Apple confirmed to The Verge that its 2018 iPad Pros are shipped with a bend in them. The company says the fault is in the way the iPad Pro is manufactured. Apple said the fault is in the aluminum chassis, but the bend won’t worsen with time or affect performance.
The Silicon Valley tech giant doesn’t consider this to be a fault. Apple added the bending occurs during the manufacturing process, due to a result of a cooling process involving the iPad Pro’s metal and plastic parts.
The issue persists in both the 11-inch and 12.9-inch variant of iPad Pro. Apple responded after several customers complained about the devices developed a small curve or bend without any external force being applied to the metal casing or any mishandling.
The bending occurred after a normal day of use or while users took the iPad Pro with them in a backpack. Some users complained that their iPad Pro came with a bend right out of the box. It’s true that some people got their replacement models, after informing Apple about the bend.

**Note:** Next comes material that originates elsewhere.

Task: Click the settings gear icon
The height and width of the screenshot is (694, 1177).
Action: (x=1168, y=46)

Users still received models that had a slight bend in the metal chassis. The issue is more noticeable on the LTE version of the iPad Pro. The bend appears where the LTE Bands meet. Apple said the issue isn’t only in the cellular version of iPad Pro. The WiFi version of iPad Pro also has a bend in it.

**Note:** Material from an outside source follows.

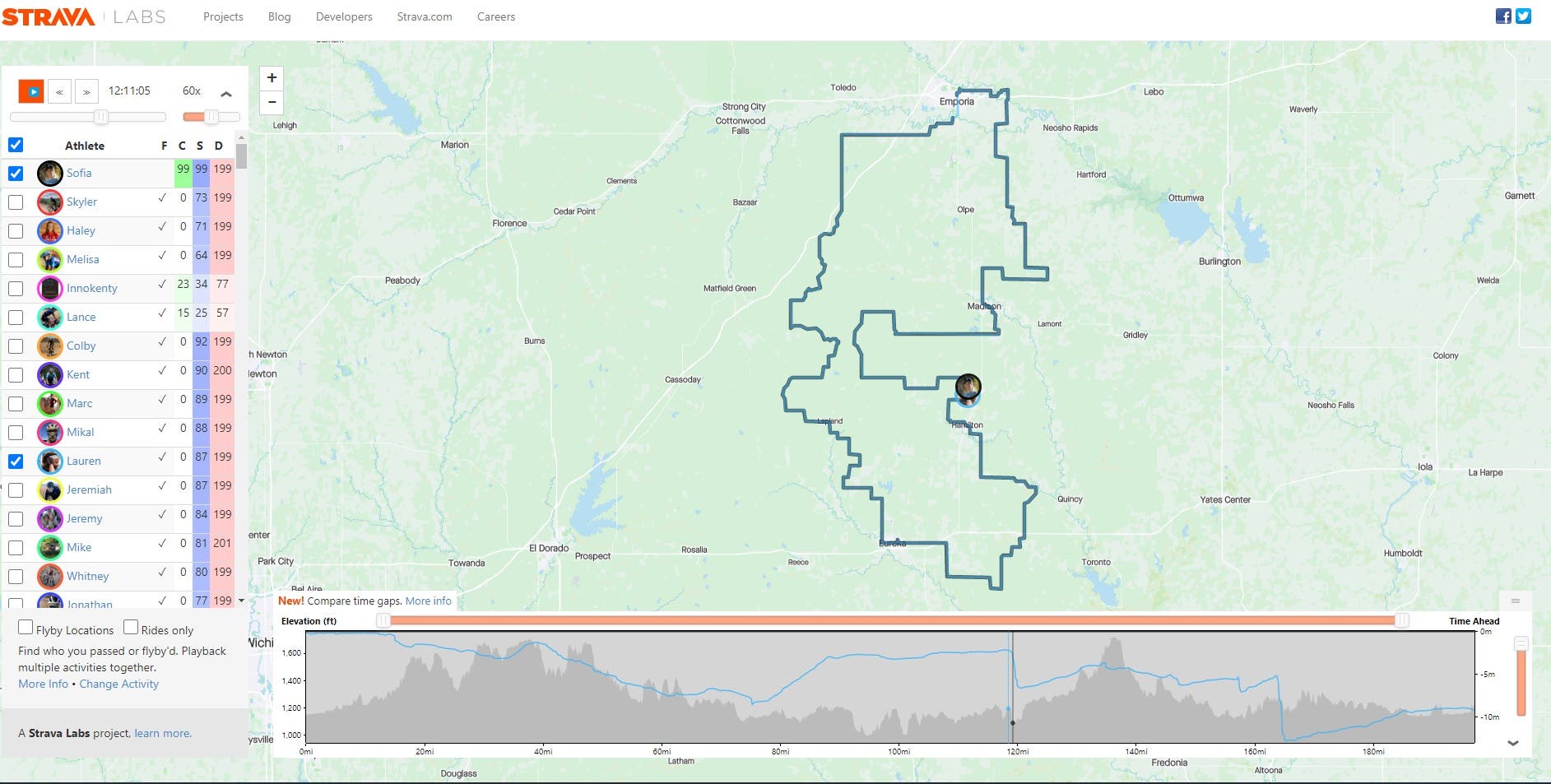Screen dimensions: 1551x784
Task: Click the Change Activity link
Action: tap(118, 684)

Customers shouldn’t have any trouble returning their iPads because of the two-week return policy Apple offers. There are also incidents where Apple sales representatives said the bend came under accidental damage.
In reality, this shouldn’t be the case for a small bend such as this. Apple reassured users that it did not observe a higher-than-normal return rate for the 2018 iPad Pro so far.
This controversy came after a viral video from JerryRigEverything showed how easy it was for him to bend the iPad Pro. Most people considered this a stunt to get attention and views from users. But the point is a thin device such as the iPad Pro could bend if someone intended to bend it.
And it is not just the iPad Pro that can fall victim to this bending phenomenon; other tablets could easily bend as well if someone exerted enough force. The 11-inch version of the iPad Pro is less than one pound in weight. And in reality, no one can bend the iPad Pro to such an extent unless they put all their strength into destroying the poor thing.
It’s still a cause for concern that Apple who is usually so particular about its products and hardware perfection managed to let this flaw slip by so easily. The company stands by its product. It seems this bending issue isn’t as bad as the iPhone 6 Plus bend gate that took place a few years back.
The iPhone 6 Plus bending issue was most likely a factor which made the touchscreens unresponsive and caused the phone to fail miserably. Let’s hope the company doesn’t have to face similar problems with the iPad Pro.